Print the lines below exactly as written, with none missing.
== Stored data ==
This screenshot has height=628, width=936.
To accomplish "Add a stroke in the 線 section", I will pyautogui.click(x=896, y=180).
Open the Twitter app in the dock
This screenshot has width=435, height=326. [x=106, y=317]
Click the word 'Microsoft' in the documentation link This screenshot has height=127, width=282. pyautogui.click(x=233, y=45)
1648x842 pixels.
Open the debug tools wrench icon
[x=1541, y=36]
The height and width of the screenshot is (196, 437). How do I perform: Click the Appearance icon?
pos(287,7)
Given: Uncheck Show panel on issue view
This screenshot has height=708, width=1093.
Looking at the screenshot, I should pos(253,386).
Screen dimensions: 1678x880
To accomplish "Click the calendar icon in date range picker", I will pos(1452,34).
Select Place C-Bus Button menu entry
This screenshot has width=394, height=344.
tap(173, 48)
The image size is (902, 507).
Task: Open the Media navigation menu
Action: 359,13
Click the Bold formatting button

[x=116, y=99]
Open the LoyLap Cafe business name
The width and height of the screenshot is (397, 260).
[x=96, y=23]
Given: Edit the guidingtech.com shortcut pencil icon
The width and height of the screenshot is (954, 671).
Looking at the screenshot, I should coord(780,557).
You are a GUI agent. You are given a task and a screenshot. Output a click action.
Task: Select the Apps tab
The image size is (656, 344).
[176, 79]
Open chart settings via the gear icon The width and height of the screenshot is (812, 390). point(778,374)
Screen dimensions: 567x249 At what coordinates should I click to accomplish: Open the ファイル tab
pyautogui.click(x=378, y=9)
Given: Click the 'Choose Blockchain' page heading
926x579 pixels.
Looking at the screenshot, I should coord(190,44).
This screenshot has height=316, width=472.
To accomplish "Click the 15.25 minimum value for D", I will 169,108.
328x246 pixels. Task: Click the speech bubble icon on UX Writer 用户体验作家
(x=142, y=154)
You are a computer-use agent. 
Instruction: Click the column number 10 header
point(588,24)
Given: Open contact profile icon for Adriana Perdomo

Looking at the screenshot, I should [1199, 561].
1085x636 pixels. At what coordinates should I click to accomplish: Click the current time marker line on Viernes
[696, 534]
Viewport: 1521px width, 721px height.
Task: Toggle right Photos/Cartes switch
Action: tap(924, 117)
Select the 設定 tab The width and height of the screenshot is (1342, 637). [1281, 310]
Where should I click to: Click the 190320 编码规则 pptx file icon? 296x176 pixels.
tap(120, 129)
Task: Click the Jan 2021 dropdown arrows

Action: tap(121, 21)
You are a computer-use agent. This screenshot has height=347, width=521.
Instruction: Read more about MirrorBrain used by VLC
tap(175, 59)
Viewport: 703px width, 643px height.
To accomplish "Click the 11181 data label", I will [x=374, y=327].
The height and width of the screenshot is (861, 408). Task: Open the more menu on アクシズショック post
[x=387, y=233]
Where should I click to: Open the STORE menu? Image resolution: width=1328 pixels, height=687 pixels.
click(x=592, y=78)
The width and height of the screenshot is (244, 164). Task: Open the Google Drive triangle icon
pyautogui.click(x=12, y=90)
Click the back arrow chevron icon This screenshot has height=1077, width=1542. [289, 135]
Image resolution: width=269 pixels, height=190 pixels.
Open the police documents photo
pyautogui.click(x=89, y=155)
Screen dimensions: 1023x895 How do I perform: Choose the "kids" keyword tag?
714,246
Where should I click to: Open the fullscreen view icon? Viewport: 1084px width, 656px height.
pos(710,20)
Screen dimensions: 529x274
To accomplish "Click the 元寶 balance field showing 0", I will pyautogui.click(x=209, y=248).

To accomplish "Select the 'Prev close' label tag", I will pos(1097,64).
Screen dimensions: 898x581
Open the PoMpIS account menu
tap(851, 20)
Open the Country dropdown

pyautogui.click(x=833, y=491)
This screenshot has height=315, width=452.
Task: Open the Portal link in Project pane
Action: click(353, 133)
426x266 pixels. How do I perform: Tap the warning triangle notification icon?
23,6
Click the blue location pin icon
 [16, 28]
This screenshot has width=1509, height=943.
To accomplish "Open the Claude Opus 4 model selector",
===
• Response to the task:
This screenshot has height=628, width=936.
To accomplish "Add a stroke in the 線 section", I will pyautogui.click(x=896, y=180).
Open the Twitter app in the dock
This screenshot has width=435, height=326. [x=106, y=317]
Click the word 'Microsoft' in the documentation link This screenshot has height=127, width=282. pyautogui.click(x=233, y=45)
1648x842 pixels.
Open the debug tools wrench icon
[x=1541, y=36]
The height and width of the screenshot is (196, 437). How do I perform: Click the Appearance icon?
pos(287,7)
Given: Uncheck Show panel on issue view
This screenshot has height=708, width=1093.
Looking at the screenshot, I should pos(253,386).
Screen dimensions: 1678x880
To accomplish "Click the calendar icon in date range picker", I will pos(1452,34).
Select Place C-Bus Button menu entry
This screenshot has width=394, height=344.
tap(173, 48)
The image size is (902, 507).
Task: Open the Media navigation menu
Action: 359,13
Click the Bold formatting button

[x=116, y=99]
Open the LoyLap Cafe business name
The width and height of the screenshot is (397, 260).
[x=96, y=23]
Given: Edit the guidingtech.com shortcut pencil icon
The width and height of the screenshot is (954, 671).
Looking at the screenshot, I should coord(780,557).
You are a GUI agent. You are given a task and a screenshot. Output a click action.
Task: Select the Apps tab
The image size is (656, 344).
[176, 79]
Open chart settings via the gear icon The width and height of the screenshot is (812, 390). point(778,374)
Screen dimensions: 567x249 At what coordinates should I click to accomplish: Open the ファイル tab
pyautogui.click(x=378, y=9)
Given: Click the 'Choose Blockchain' page heading
926x579 pixels.
Looking at the screenshot, I should coord(190,44).
This screenshot has height=316, width=472.
To accomplish "Click the 15.25 minimum value for D", I will 169,108.
328x246 pixels. Task: Click the speech bubble icon on UX Writer 用户体验作家
(x=142, y=154)
You are a computer-use agent. 
Instruction: Click the column number 10 header
point(588,24)
Given: Open contact profile icon for Adriana Perdomo

Looking at the screenshot, I should [1199, 561].
1085x636 pixels. At what coordinates should I click to accomplish: Click the current time marker line on Viernes
[696, 534]
Viewport: 1521px width, 721px height.
Task: Toggle right Photos/Cartes switch
Action: tap(924, 117)
Select the 設定 tab The width and height of the screenshot is (1342, 637). [1281, 310]
Where should I click to: Click the 190320 编码规则 pptx file icon? 296x176 pixels.
tap(120, 129)
Task: Click the Jan 2021 dropdown arrows

Action: tap(121, 21)
You are a computer-use agent. This screenshot has height=347, width=521.
Instruction: Read more about MirrorBrain used by VLC
tap(175, 59)
Viewport: 703px width, 643px height.
To accomplish "Click the 11181 data label", I will [x=374, y=327].
The height and width of the screenshot is (861, 408). Task: Open the more menu on アクシズショック post
[x=387, y=233]
Where should I click to: Open the STORE menu? Image resolution: width=1328 pixels, height=687 pixels.
click(x=592, y=78)
The width and height of the screenshot is (244, 164). Task: Open the Google Drive triangle icon
pyautogui.click(x=12, y=90)
Click the back arrow chevron icon This screenshot has height=1077, width=1542. [289, 135]
Image resolution: width=269 pixels, height=190 pixels.
Open the police documents photo
pyautogui.click(x=89, y=155)
Screen dimensions: 1023x895 How do I perform: Choose the "kids" keyword tag?
714,246
Where should I click to: Open the fullscreen view icon? Viewport: 1084px width, 656px height.
pos(710,20)
Screen dimensions: 529x274
To accomplish "Click the 元寶 balance field showing 0", I will pyautogui.click(x=209, y=248).

To accomplish "Select the 'Prev close' label tag", I will pos(1097,64).
Screen dimensions: 898x581
Open the PoMpIS account menu
tap(851, 20)
Open the Country dropdown

pyautogui.click(x=833, y=491)
This screenshot has height=315, width=452.
Task: Open the Portal link in Project pane
Action: click(353, 133)
426x266 pixels. How do I perform: Tap the warning triangle notification icon?
23,6
Click the blue location pin icon
 [16, 28]
This screenshot has width=1509, height=943.
To accomplish "Open the Claude Opus 4 model selector",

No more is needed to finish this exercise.